WHAT TO PRODUCE:
If anything in the data looks odd, keep it anyway and write the whole listing out unchanged.

EXTRACTED MATERIAL:

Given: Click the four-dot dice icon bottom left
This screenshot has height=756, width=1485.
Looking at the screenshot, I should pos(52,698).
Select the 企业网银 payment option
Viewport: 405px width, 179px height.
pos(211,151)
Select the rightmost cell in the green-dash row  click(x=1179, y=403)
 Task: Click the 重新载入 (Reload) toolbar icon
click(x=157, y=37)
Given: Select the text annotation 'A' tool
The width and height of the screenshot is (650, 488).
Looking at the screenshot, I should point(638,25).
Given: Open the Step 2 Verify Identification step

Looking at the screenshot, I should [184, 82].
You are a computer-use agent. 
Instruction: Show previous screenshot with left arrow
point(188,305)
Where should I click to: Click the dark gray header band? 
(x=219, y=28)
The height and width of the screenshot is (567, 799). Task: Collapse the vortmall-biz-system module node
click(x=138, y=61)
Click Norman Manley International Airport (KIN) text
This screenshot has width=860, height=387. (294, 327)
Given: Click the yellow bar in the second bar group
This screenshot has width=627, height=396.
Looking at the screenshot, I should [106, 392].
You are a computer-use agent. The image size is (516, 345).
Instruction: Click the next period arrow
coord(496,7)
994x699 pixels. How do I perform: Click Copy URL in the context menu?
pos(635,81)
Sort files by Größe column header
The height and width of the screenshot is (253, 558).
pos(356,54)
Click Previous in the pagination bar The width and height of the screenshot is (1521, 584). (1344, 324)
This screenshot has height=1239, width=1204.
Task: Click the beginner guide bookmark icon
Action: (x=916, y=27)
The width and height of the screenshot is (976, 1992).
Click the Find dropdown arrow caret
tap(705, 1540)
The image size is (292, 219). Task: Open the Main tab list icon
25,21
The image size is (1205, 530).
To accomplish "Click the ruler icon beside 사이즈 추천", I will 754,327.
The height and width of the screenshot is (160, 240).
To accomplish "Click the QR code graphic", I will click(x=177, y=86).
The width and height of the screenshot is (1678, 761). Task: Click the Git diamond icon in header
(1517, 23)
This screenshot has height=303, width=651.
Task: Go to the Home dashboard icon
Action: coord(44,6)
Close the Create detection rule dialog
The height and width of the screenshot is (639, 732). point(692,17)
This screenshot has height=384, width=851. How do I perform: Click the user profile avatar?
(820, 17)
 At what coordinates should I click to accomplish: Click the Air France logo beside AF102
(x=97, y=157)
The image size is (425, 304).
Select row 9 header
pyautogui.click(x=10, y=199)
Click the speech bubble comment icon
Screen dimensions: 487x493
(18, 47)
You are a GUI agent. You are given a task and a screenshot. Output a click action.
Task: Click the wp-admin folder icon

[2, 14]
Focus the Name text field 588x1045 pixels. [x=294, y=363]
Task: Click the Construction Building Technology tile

TASK OUTPUT:
Given: Click the four-dot dice icon bottom left
This screenshot has height=756, width=1485.
Looking at the screenshot, I should pos(52,698).
Select the 企业网银 payment option
Viewport: 405px width, 179px height.
pos(211,151)
Select the rightmost cell in the green-dash row  click(x=1179, y=403)
 Task: Click the 重新载入 (Reload) toolbar icon
click(x=157, y=37)
Given: Select the text annotation 'A' tool
The width and height of the screenshot is (650, 488).
Looking at the screenshot, I should point(638,25).
Given: Open the Step 2 Verify Identification step

Looking at the screenshot, I should [184, 82].
You are a computer-use agent. 
Instruction: Show previous screenshot with left arrow
point(188,305)
Where should I click to: Click the dark gray header band? 
(x=219, y=28)
The height and width of the screenshot is (567, 799). Task: Collapse the vortmall-biz-system module node
click(x=138, y=61)
Click Norman Manley International Airport (KIN) text
This screenshot has width=860, height=387. (294, 327)
Given: Click the yellow bar in the second bar group
This screenshot has width=627, height=396.
Looking at the screenshot, I should [106, 392].
You are a computer-use agent. The image size is (516, 345).
Instruction: Click the next period arrow
coord(496,7)
994x699 pixels. How do I perform: Click Copy URL in the context menu?
pos(635,81)
Sort files by Größe column header
The height and width of the screenshot is (253, 558).
pos(356,54)
Click Previous in the pagination bar The width and height of the screenshot is (1521, 584). (1344, 324)
This screenshot has height=1239, width=1204.
Task: Click the beginner guide bookmark icon
Action: (x=916, y=27)
The width and height of the screenshot is (976, 1992).
Click the Find dropdown arrow caret
tap(705, 1540)
The image size is (292, 219). Task: Open the Main tab list icon
25,21
The image size is (1205, 530).
To accomplish "Click the ruler icon beside 사이즈 추천", I will 754,327.
The height and width of the screenshot is (160, 240).
To accomplish "Click the QR code graphic", I will click(x=177, y=86).
The width and height of the screenshot is (1678, 761). Task: Click the Git diamond icon in header
(1517, 23)
This screenshot has height=303, width=651.
Task: Go to the Home dashboard icon
Action: coord(44,6)
Close the Create detection rule dialog
The height and width of the screenshot is (639, 732). point(692,17)
This screenshot has height=384, width=851. How do I perform: Click the user profile avatar?
(820, 17)
 At what coordinates should I click to accomplish: Click the Air France logo beside AF102
(x=97, y=157)
The image size is (425, 304).
Select row 9 header
pyautogui.click(x=10, y=199)
Click the speech bubble comment icon
Screen dimensions: 487x493
(18, 47)
You are a GUI agent. You are given a task and a screenshot. Output a click action.
Task: Click the wp-admin folder icon

[2, 14]
Focus the Name text field 588x1045 pixels. [x=294, y=363]
Task: Click the Construction Building Technology tile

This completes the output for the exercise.